* _TUGAS_:
Tolong tentukan apakah tiap pernyataan berikut sesuai dengan teks halaman, lalu jawab ya atau tidak disertai kutipan kata-kata penentunya dari teks halaman.
1. Sukarni bersama kelompoknya merencanakan penculikan presiden dan wakil presiden Republik Indonesia.
2. Penulis menjabat Ketua Umum Federasi Mahasiswa Fakultas Ilmu Sosial Universitas Negeri Makassar untuk periode 2010-2011.
3. Pria berkopiah itu meminta seratus pemuda untuk memindahkan gunung Himalaya.

* _TEKS HALAMAN_:
--------

Rabu, 31 Maret 2010

Mahasiswa VS Mahasiswa

Oleh: Bahrul Amsal, Ketua Umum Federasi Mahasiswa Fakultas Ilmu Sosial Universitas Negeri Makassar Periode 2009-2010

Jean Paul Sartre, si empunya eksistensialis pernah di paksa turun dari podium tempat ia menyampaikan orasinya pada penghujung aksi yang dilakukannya bersama gelombang mahasiswa pada saat prancis sedang mengalami fase peralihan pasca revolusi yang terjadi pada saat itu. Kekesalan mahasiswa pada saat itu memuncak lantaran keseringannya Derrida sering menjadi orang yang paling depan untuk menyuarakan aspirasi pada zamannya. Pada momen itu mahasiswa menunjukan kesan bahwa sudah saatnya mereka bicara, bukan lagi sebagai massa yang hanya ikut dalam barisan aksi. Jauh di negeri seberang keluar digtum dari seorang pria berkopiah “berikan aku sepuluh pemuda, maka akan kupindahkan gunung Himalaya”, dengan lantang kalimat ini pun menjadi semangat pada saat dimana Indonesia baru keluar dari penjajahan imperialism pada saat itu. Jauh hari sebelumnya sesosok pemuda dengan teman-temannya merencanakan satu peristiwa penting yang ditulis pada buku-buku sejarah kelak. Gerombolan ini merencanakan rencana yang sangat berani, menculik presiden dan wakil presiden Republik Indonesia. Sukarni nama pemuda itu. Dia dan gerombolannya berniat memaksa agar Soekarno serta wakilnya untuk menyatakan kemerdekaan Indonesia agar tidak lagi dijajah oleh pemerintah belanda.
Masih banyak kisah serupa seperti di atas yang menggambarkan keberanian mentalitas mahasiswa serta daya cekatan yang menjadi salah satu dari identitas yang melekat pada mahasiswa. Pada tulisan kali ini penulis hendak memetakan kepada pembaca budiman bahwa, pada dinamika kampus selalu hadir manisfestasi identitas-identitas yang mewakili mahasiswa sebagai person dalam praktik dan teoritisnya. Perlu diperhatikan dalam fakta yang ada, urgensi pada pembahasan kali ini tidak hendak mengikuti nalar mahasiswa pada konteks teoritisnya saja tapi juga meneropong seluk beluk pertarungan identitas yang nampak di permukaan sebagai pergumulan kepentingan ditinjau dari cara pandang yang ada.

--------

* _DATA TERSIMPAN_:

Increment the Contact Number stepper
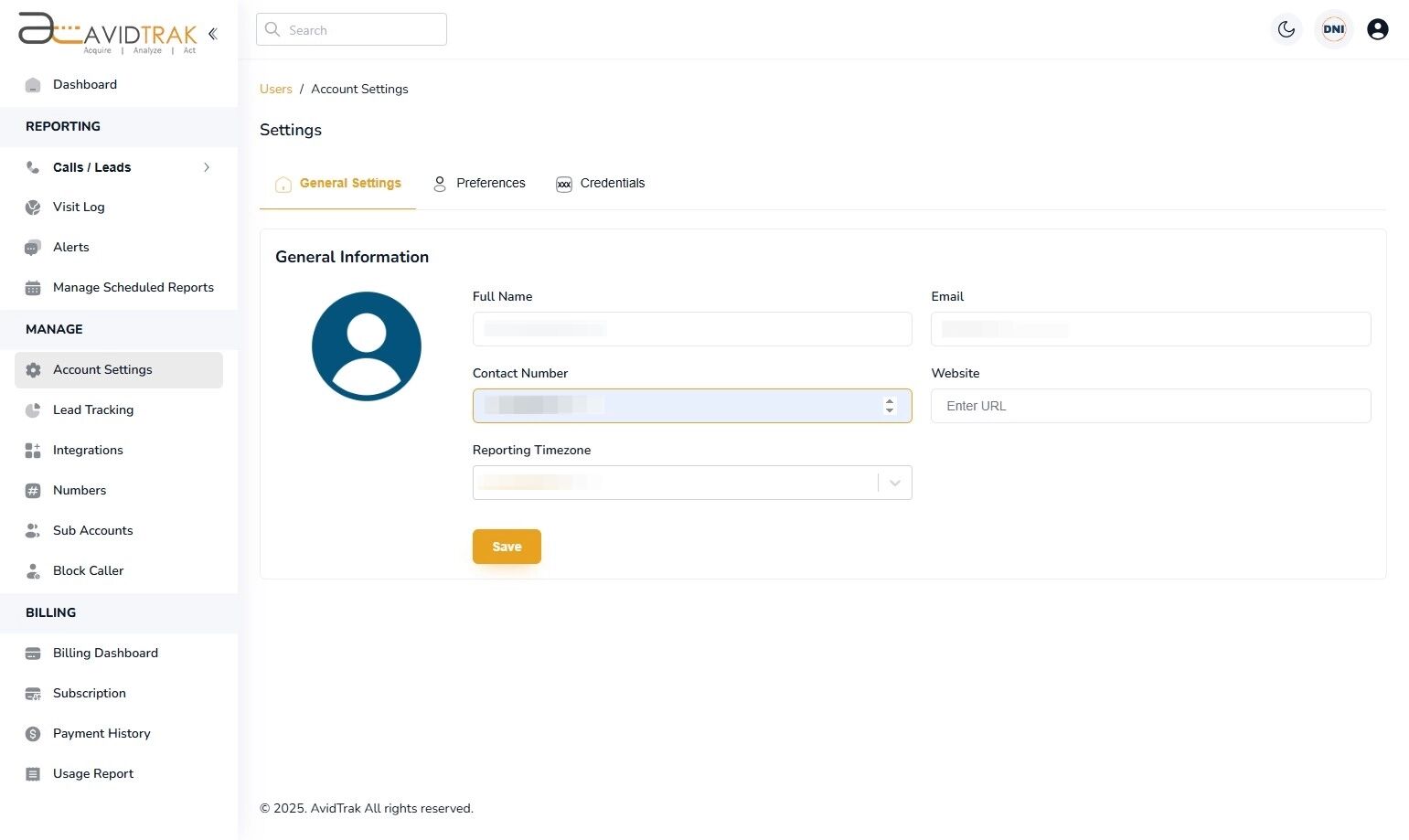This screenshot has height=840, width=1409. coord(889,401)
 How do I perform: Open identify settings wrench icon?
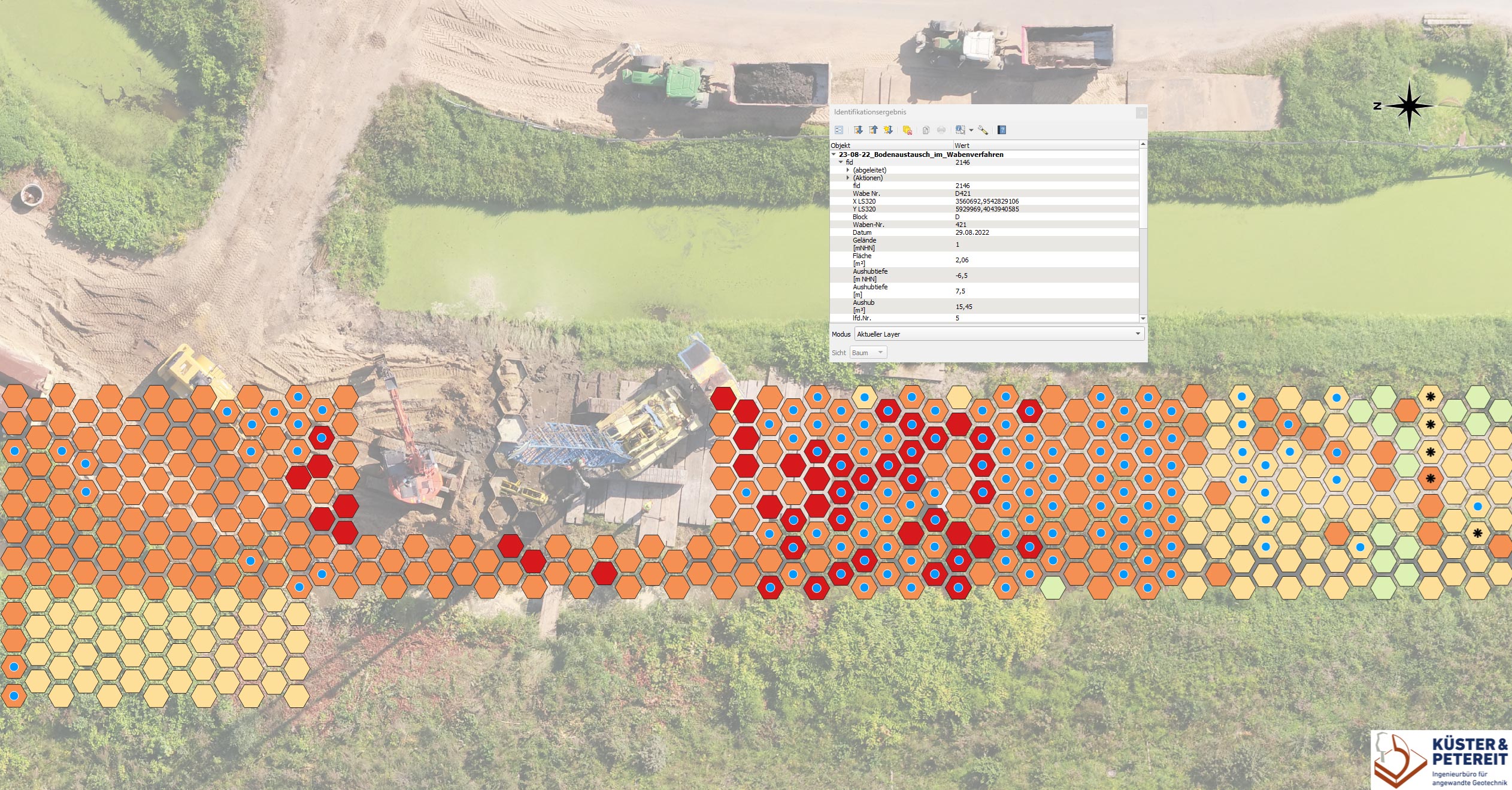coord(983,130)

--------

* _HASIL TUGAS INI_:
1. Ya: "Gerombolan ini merencanakan rencana yang sangat berani, menculik presiden dan wakil presiden Republik Indonesia. Sukarni nama pemuda itu."
2. Tidak: "Ketua Umum Federasi Mahasiswa Fakultas Ilmu Sosial Universitas Negeri Makassar Periode 2009-2010"
3. Tidak: "berikan aku sepuluh pemuda, maka akan kupindahkan gunung Himalaya"